One of the first things I bought when we found out about the possibility of her - a sling. Not having carried her in my womb, DH and I needed to bond with her and not let others hold her for at least 3-4 months (which was totally fine with me!). The sling was wonderful. I carried her everywhere and it prevented others from just scooping her out of my arms (DH is a lot taller so people couldn't reach her to do that with him!). We did use her infant carrier a lot b/c she would be asleep or it was a fast in and out and the sling did take some time to set up (I had one that's basically just a long swath of fabric w/D-rings for looping and tightening the fabric).

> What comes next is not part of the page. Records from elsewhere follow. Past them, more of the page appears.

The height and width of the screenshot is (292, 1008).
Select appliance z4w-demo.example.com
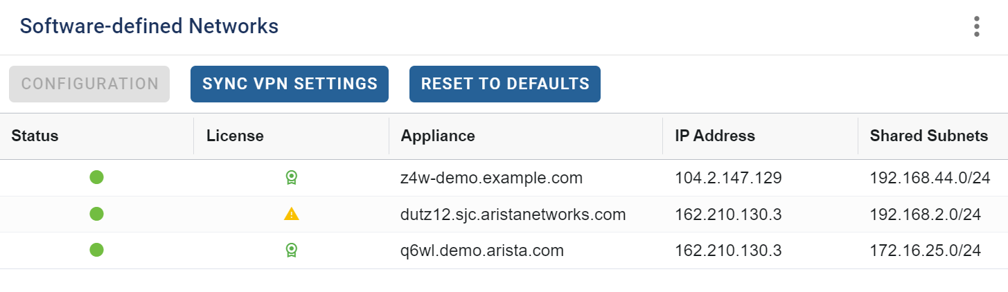pos(492,178)
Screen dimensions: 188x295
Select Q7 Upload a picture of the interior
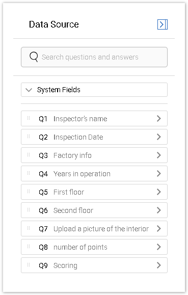pos(94,229)
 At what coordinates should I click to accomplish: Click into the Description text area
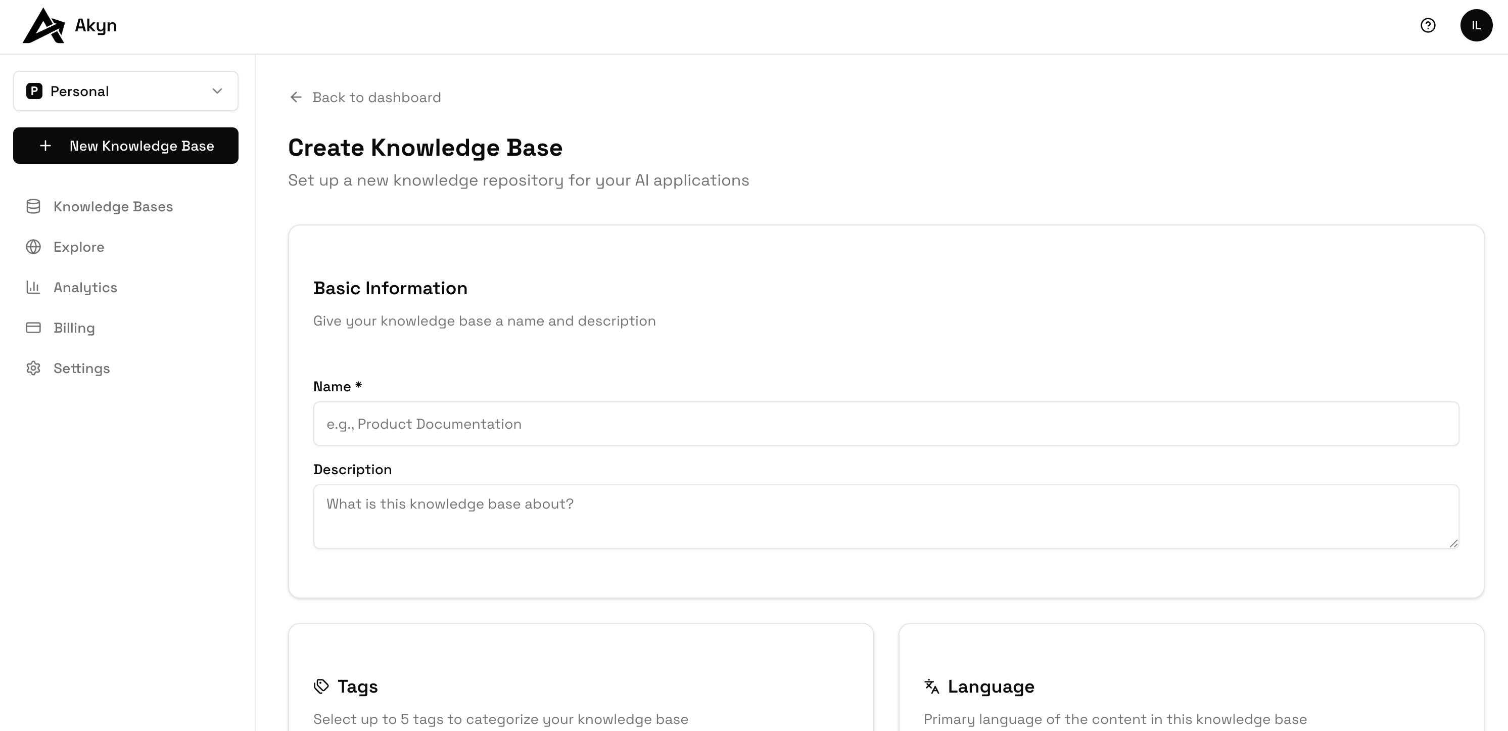point(886,517)
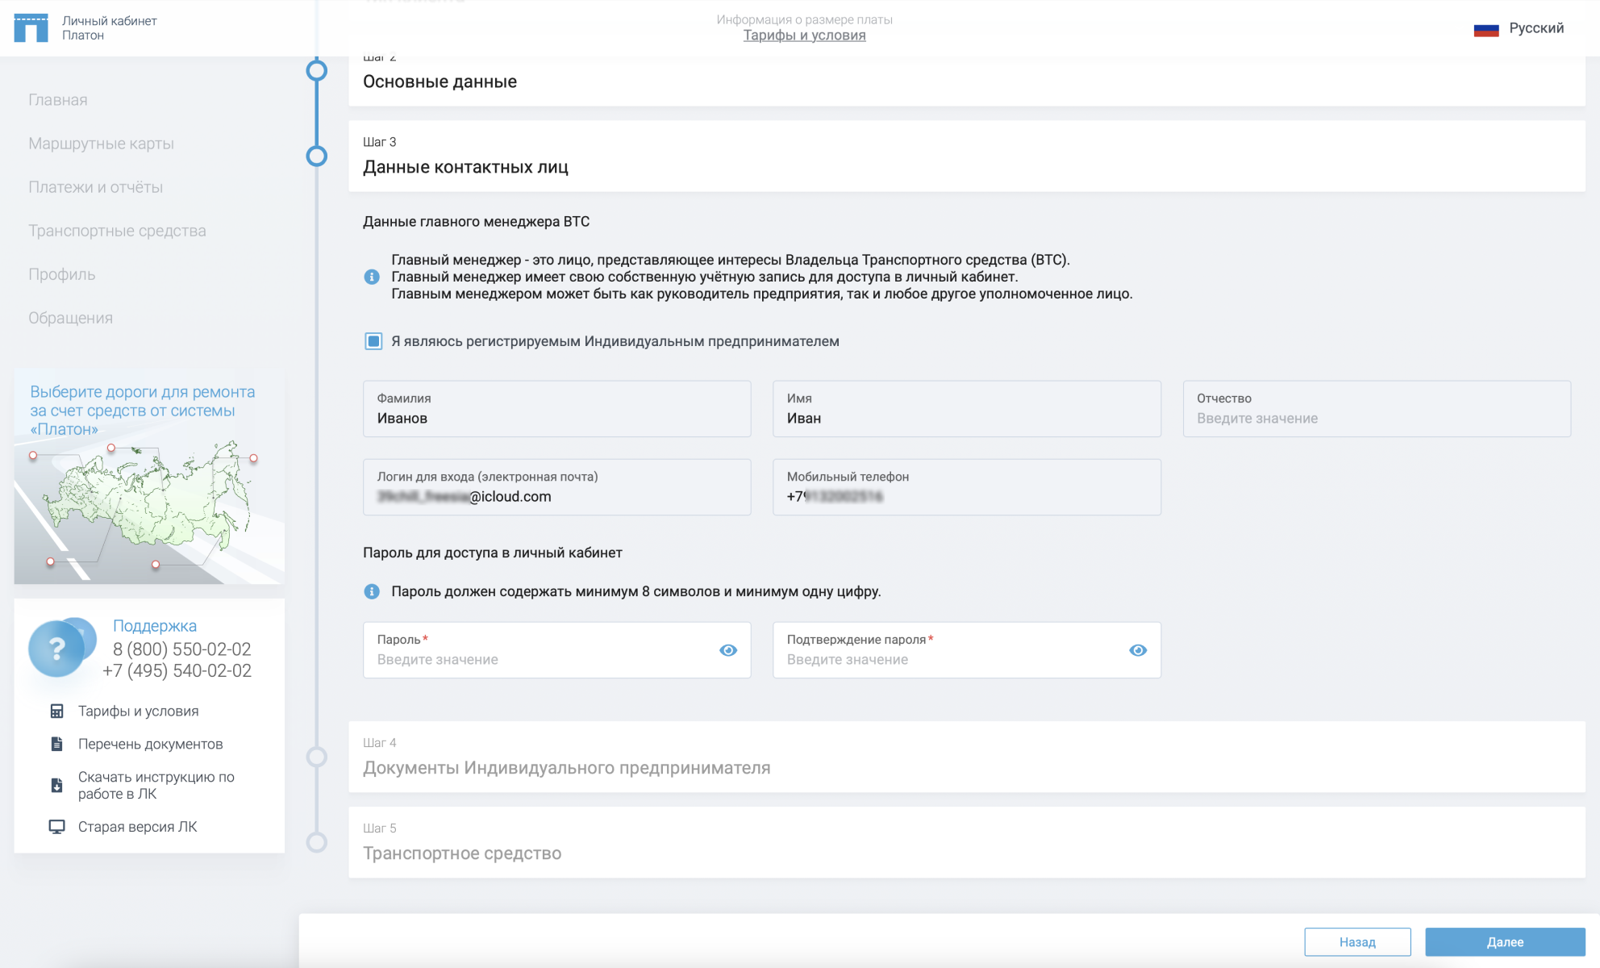This screenshot has width=1600, height=968.
Task: Click the Platon logo icon
Action: [x=31, y=27]
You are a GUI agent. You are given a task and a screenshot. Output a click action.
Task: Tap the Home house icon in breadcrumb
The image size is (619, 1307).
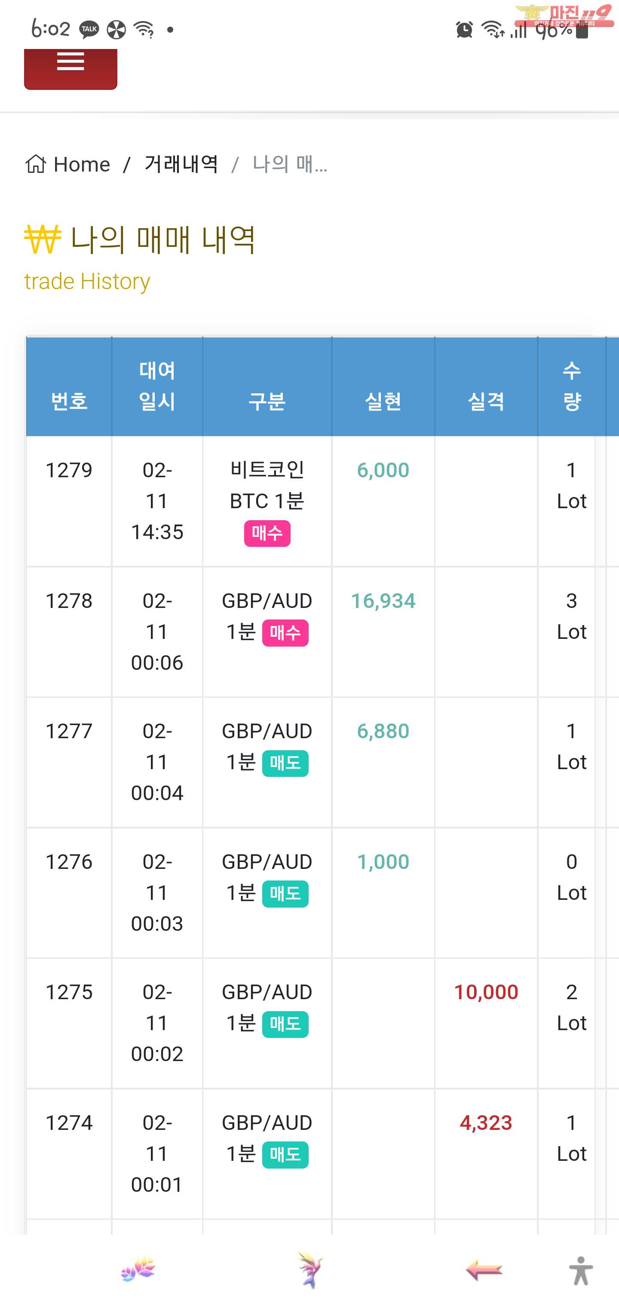pyautogui.click(x=36, y=164)
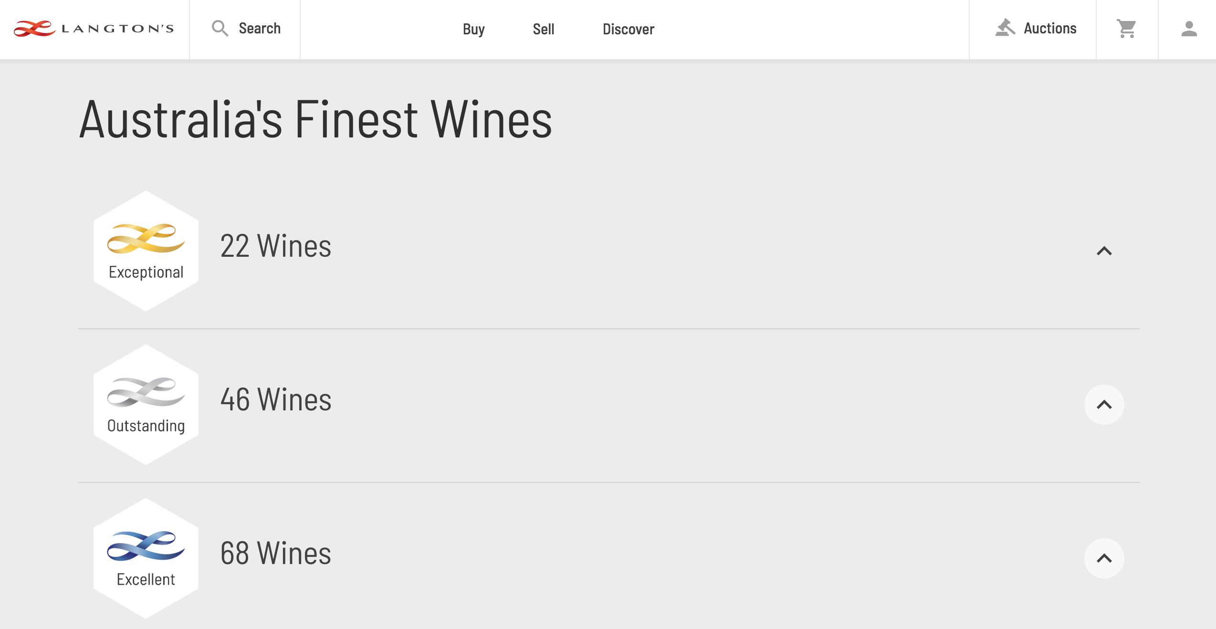Click the 46 Wines heading

coord(275,400)
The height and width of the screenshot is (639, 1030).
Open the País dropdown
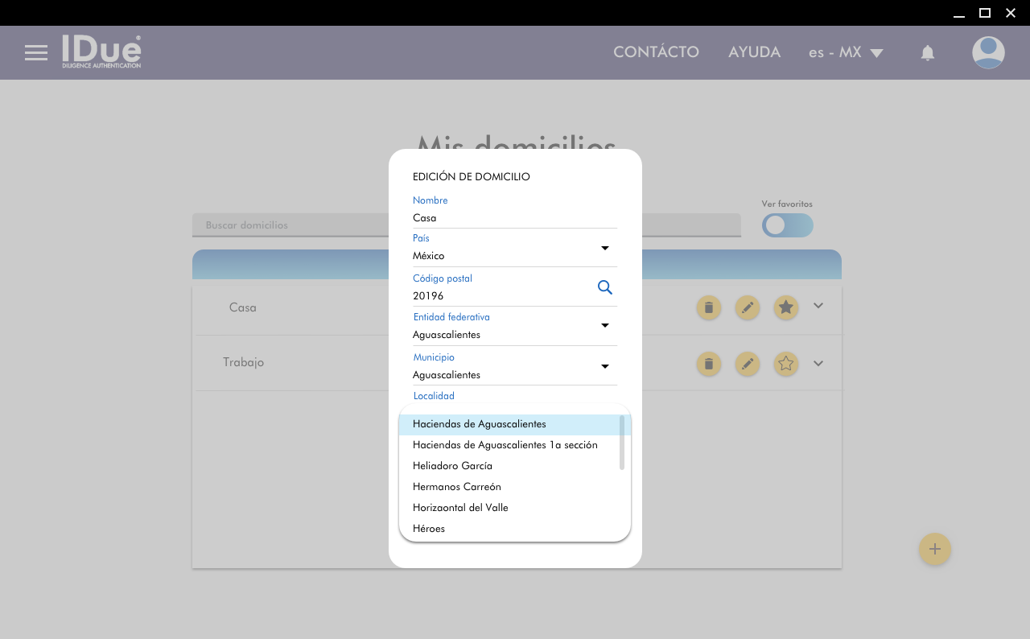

Our grocery carts here actually allow the back of the carrier to "lock in" like it would in the car seat base. We had to pull the release mechanism in the back to unhook it from the cart. So, even if it LOOKED like she was sitting precariously on top of the seat part of the cart, she was stable and locked in.

Wheetsin, think about getting one of these slings. I loved mine. I got it from here: Baby Slings - Baby Carriers - Baby Wraps

This is the one that I have: TaylorMade Solarveil? Baby Sling

They are wonderful! It's great to have the baby close and yet be able to use both hands if needed.

When DD was an infant, DH was working Sundays (he's a fireman) and I was an usher once a month at church. Well, I would sling DD and usher with her laying against me. People in church got a kick out of it! Sometimes she'd be peeking out at people and other times she'd be totally crashed!

Anyway, I can see both sides of the whole carrier thing. There were lots of times, it was just totally easier for whatever I was doing at the time.